SUPPLIED DATA ▸

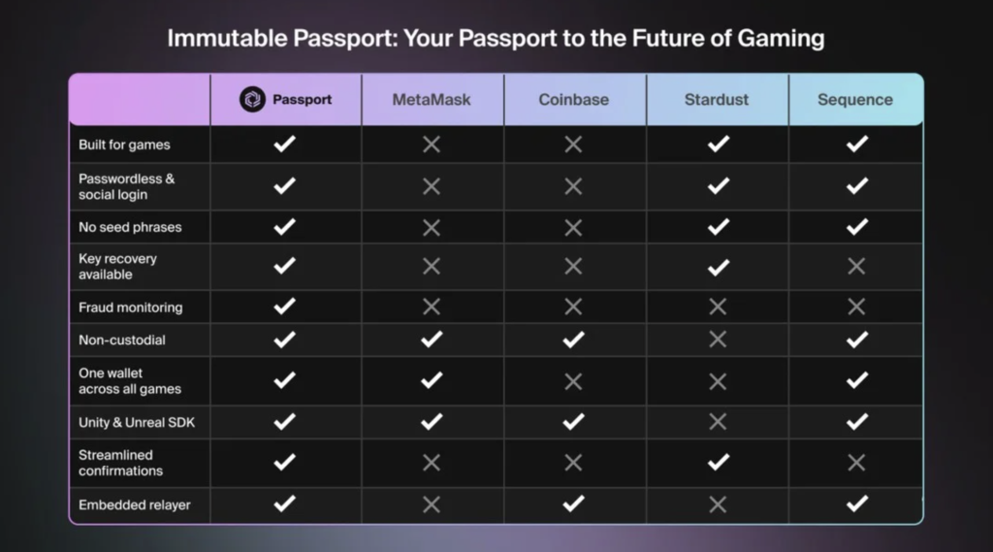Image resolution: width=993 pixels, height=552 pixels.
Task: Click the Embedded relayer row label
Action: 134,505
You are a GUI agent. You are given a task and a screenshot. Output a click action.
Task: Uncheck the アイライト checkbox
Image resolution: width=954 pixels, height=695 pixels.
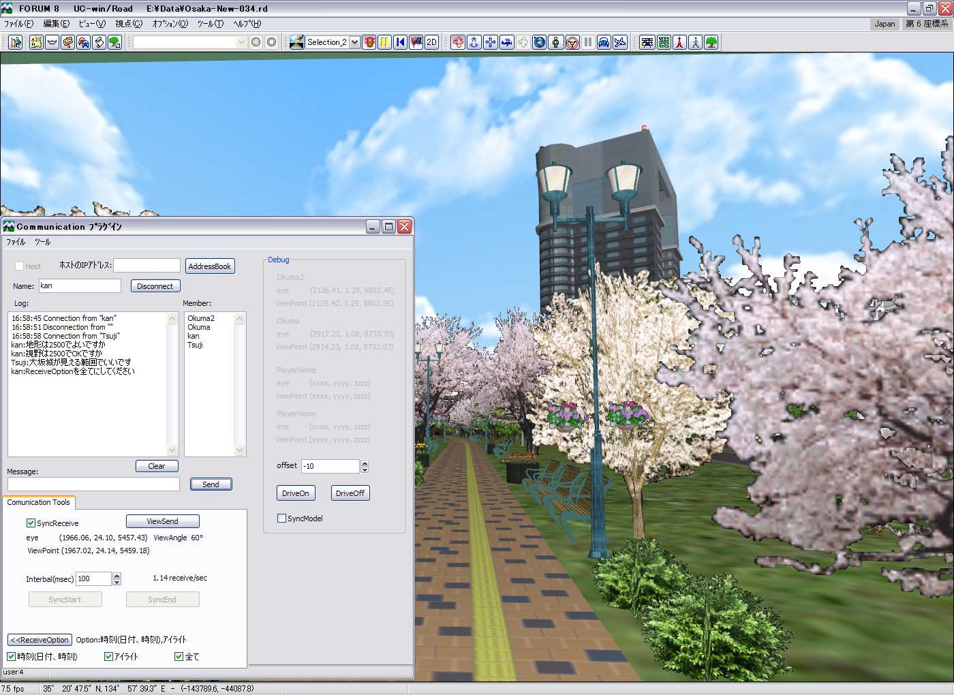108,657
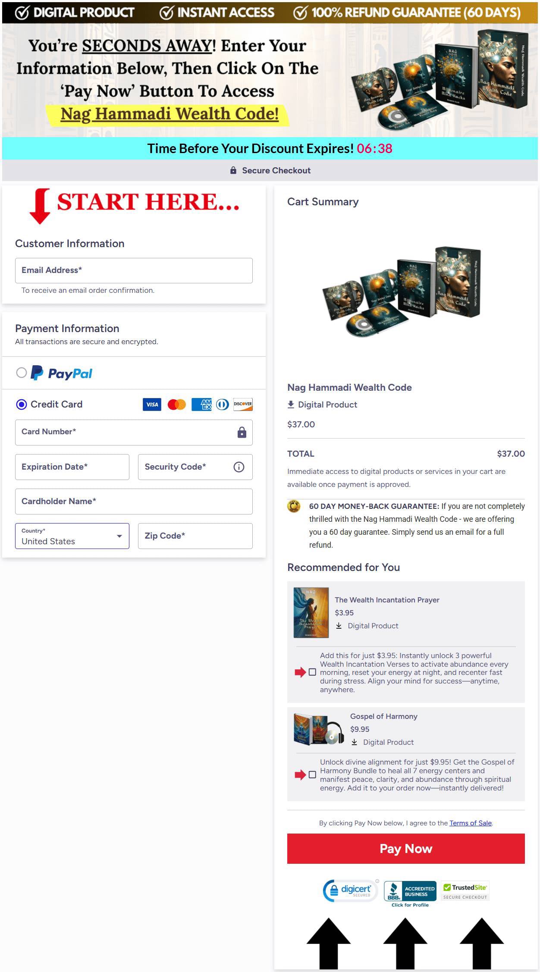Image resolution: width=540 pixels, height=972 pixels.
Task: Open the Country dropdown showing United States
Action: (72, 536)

EXERCISE DIRECTIONS ▸
Exclude all pictures and reproduce verbatim the lines running from the line that contains "You are a GUI" to the end of the data above, both ends included.

SOLVED EXERCISE ▸
You are a GUI agent. You are given a task and a screenshot. Output a click action.
Task: Uncheck the アイライト checkbox
Image resolution: width=954 pixels, height=695 pixels.
108,657
Image resolution: width=540 pixels, height=972 pixels.
Task: Open the Country dropdown showing United States
Action: (72, 536)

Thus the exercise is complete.